The strategy and story we created together focused on becoming the explorer brand in golf, taking cues from travel-intertwined sports like surfing and cycling that prioritise awe-inspiring content. It was centred around a clear hero and customer mindset we called the frontier golfer, in opposition to the fairway golfer (see moodboard below). This is someone more interested in collecting stories than scores, who was just as much there for the post-match pints as they were the chance of a hole-in-one. There was a line: “we’re about the journeys to parts unknown, the early mornings, the playing through the rain.” And watching influencers on Instagram get pummelled by 40mph winds on a Manors influencer event in Scotland – it’s safe to say that they’re living that story every single day.
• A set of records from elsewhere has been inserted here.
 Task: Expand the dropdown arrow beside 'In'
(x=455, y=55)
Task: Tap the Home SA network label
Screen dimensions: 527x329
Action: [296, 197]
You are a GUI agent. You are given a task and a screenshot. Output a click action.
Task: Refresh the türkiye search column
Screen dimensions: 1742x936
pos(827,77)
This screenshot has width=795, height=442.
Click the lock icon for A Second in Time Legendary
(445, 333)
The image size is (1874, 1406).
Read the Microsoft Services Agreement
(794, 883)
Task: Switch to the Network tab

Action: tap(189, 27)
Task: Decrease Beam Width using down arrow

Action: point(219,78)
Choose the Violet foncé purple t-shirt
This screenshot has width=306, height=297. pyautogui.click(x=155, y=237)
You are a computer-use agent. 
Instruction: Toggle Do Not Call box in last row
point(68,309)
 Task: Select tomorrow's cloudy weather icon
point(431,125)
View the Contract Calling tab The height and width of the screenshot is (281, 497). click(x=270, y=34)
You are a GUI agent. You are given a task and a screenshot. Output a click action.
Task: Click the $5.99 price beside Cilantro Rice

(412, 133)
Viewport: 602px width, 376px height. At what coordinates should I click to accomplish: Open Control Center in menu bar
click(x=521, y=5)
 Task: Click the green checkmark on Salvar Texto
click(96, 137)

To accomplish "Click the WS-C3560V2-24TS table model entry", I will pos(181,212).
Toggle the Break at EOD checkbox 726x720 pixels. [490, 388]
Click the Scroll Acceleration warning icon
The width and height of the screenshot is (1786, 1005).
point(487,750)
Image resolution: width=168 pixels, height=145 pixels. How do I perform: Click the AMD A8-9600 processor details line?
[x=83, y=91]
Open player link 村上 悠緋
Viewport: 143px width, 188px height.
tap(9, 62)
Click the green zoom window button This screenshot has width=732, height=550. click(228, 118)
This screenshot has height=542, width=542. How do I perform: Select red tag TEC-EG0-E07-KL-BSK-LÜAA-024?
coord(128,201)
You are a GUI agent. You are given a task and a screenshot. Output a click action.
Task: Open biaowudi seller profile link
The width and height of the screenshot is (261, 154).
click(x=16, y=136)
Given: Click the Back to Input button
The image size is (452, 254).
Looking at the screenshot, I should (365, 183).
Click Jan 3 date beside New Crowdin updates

And it’s paid off. Just a year on from their repositioning, Manors were up 859% YoY with a “monumental shift” away from wholesale towards direct-to-consumer sales with higher margins and stronger customer relationships. (Read the co-founder’s post about when to rebrand here). They’ve been worn by the likes of Travis Kelce and England footballer Declan Rice, partnered with the PGA tour on their series – A Change of Course (a line we brainstormed in our workshop) – and just came out with a collab with Reebok.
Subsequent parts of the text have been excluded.